## ESTRATTO DEL DOCUMENTO:
+ + + + +

Vignola, «Ci chiedeva aiuto ed era ferito»

Il direttore di banca e il consulente: «L’abbiamo soccorso in attesa dell’ambulanza»

VIGNOLA. Le urla hanno squarciato il silenzio, ieri mattina, durante la rapina davanti allo sportello della banca Sella di via della Resistenza.



Quando Albertini è stato aggredito alcuni sono arrivati in suo soccorso. Una di questo è Giuseppe Giusti, consulente finanziario negli uffici Mediolanum adiacenti alla banca. «Ero dietro l’angolo, ho sentito urlare disperatamente “Aiuto, aiuto”. Poi ho visto un uomo con la maglia strappata e visibilmente provato - racconta Giusti - E abbiamo visto scappare un uomo sui 30 o 40 anni con indosso bermuda, maglia blu e cappello verde: è fuggito verso Vignola. L’uomo aggredito si è sentito afferrare alle spalle e ha sentito un pizzicotto sulla pancia. L’aggressore ha tentato di rapinarlo, solo che il signore non aveva ancora fatto bancomat. Abbiamo allertato 118 e carabinieri. L’uomo era sotto choc per l’episodio sconvolgente. In attesa dei soccorsi abbiamo preso una sedia dall’ufficio e si è seduto davanti alla Mediolanum. È il primo episodio del genere che io mi ricordi, in pieno giorno».

+ + + + +

## ESERCIZI DA SVOLGERE:
(a) Nell'articolo sulla rapina di Vignola, che lavoro svolge Giuseppe Giusti?
(b) Per favore, prosegui l'articolo sulla rapina di Vignola a partire dalla sua ultima frase.
I record sono materiale a sé, indipendente dall'articolo sulla rapina di Vignola.

+ + + + +

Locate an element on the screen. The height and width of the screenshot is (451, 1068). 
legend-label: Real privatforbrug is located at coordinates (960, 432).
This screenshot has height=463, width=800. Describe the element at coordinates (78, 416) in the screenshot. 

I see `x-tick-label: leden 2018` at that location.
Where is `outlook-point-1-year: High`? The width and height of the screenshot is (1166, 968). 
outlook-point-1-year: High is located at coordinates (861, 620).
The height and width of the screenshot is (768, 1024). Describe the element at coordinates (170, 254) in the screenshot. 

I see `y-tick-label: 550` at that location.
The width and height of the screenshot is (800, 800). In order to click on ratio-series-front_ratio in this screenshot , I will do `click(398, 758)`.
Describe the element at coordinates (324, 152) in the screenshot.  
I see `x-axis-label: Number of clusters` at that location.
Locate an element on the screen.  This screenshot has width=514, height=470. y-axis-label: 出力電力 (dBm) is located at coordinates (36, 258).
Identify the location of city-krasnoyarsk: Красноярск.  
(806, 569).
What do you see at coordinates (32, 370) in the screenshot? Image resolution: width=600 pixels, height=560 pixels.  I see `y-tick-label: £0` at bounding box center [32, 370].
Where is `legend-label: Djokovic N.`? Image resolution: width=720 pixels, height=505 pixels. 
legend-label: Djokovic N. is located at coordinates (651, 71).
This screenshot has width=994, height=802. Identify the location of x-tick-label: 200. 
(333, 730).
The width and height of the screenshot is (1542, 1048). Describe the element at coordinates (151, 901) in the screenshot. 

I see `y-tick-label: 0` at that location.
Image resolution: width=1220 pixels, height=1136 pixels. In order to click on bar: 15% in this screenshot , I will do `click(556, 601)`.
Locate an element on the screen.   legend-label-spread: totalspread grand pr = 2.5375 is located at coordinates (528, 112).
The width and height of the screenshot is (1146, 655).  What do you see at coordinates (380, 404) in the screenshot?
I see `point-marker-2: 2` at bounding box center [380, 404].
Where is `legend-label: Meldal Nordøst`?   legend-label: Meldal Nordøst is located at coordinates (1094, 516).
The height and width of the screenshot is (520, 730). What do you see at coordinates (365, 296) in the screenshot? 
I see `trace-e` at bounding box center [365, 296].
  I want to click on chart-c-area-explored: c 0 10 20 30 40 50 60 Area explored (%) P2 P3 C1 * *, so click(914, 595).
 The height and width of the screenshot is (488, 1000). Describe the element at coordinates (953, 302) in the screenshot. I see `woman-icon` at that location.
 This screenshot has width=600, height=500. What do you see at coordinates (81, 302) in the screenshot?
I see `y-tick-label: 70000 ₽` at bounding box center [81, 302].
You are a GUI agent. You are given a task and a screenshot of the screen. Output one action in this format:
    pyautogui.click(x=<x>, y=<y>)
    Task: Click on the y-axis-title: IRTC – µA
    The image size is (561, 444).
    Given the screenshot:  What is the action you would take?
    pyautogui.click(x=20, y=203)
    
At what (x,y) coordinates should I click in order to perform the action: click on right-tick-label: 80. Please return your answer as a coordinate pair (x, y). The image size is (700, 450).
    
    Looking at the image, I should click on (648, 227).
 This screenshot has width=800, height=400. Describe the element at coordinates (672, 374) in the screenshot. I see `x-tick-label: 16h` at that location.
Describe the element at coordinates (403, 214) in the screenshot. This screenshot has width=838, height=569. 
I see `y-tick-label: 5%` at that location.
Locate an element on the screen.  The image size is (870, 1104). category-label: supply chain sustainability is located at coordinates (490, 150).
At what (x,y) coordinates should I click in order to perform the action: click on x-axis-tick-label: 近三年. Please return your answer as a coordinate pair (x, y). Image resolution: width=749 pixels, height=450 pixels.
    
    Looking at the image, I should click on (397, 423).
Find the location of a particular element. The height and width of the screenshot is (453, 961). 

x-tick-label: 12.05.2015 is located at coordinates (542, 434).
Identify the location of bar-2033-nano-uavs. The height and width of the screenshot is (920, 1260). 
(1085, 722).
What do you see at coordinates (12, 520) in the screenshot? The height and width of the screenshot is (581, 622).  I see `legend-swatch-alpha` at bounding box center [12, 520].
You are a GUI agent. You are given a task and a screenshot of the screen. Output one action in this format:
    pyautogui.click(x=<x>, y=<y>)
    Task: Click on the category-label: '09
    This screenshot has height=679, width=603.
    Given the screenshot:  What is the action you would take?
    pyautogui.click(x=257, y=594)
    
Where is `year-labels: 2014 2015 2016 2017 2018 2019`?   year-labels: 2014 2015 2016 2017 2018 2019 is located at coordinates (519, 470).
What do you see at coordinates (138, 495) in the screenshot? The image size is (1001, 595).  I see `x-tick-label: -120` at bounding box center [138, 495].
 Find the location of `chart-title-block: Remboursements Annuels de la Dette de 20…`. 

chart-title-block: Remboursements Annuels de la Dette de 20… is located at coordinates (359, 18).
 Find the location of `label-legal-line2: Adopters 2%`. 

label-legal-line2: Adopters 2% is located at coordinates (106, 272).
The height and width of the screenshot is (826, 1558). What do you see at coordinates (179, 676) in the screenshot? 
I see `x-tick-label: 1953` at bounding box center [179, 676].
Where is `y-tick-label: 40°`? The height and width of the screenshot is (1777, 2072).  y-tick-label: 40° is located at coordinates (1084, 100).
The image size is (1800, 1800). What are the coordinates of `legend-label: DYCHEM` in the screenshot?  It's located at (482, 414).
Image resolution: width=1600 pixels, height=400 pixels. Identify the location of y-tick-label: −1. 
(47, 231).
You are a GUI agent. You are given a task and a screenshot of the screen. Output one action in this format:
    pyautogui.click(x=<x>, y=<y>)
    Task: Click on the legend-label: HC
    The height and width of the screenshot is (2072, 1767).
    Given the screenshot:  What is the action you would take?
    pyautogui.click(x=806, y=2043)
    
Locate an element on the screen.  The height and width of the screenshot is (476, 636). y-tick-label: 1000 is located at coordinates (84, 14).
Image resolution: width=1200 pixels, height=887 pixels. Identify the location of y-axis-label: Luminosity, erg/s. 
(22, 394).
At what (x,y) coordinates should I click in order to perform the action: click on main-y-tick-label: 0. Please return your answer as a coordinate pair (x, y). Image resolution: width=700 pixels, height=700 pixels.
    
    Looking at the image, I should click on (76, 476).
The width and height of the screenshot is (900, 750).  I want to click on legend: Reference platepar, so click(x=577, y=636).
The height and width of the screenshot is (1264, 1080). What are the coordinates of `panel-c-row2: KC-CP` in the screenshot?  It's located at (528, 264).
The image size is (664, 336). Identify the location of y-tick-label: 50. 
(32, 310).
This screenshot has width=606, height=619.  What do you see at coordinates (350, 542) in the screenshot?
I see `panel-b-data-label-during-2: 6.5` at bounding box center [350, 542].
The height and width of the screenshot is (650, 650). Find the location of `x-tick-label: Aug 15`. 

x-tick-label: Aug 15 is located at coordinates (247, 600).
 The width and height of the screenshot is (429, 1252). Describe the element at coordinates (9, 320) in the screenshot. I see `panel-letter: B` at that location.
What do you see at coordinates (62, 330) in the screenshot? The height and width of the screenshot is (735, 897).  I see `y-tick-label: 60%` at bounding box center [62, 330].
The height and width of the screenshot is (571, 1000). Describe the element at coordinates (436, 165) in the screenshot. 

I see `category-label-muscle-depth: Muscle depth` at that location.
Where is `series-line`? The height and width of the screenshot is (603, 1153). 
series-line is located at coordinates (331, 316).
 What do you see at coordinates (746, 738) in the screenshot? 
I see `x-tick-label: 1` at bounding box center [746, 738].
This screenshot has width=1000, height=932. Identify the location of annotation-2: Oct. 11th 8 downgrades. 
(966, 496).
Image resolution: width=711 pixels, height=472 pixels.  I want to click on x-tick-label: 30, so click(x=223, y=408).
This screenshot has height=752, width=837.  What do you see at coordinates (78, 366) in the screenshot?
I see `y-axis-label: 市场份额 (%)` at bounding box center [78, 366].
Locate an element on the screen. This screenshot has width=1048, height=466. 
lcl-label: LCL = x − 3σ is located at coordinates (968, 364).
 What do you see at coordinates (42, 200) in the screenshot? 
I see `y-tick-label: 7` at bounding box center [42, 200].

+ + + + +

## RISULTATI IN ORDINE:
(a) È consulente finanziario negli uffici Mediolanum adiacenti alla banca.

(b)
Altrettanto sconvolto Michele Vitale, quadro direttivo della filiale di Banca Sella. «Il nostro cliente stava prelevando - racconta Vitale - Non era incappucciato, come si vede dalle telecamere. Aveva un berretto da baseball, era vestito in modo sportivo, credo con indumenti a marchio Adidas. - conclude il direttore della filiale - Dai video si vede che afferra il cliente e lo accoltella, lasciando l’arma per terra. Il coltello era tutto piegato: si vedeva bene che è stato scagliato contro qualcuno con l’intento di far male».

Anche Luigi Franchi, conoscente di Albertini, è sotto choc: «Mi hanno avvisato per telefono appena avvenuta la rapina - aggiunge Franchi - conosco Mauro. Speriamo che si riprenda presto dalla paura».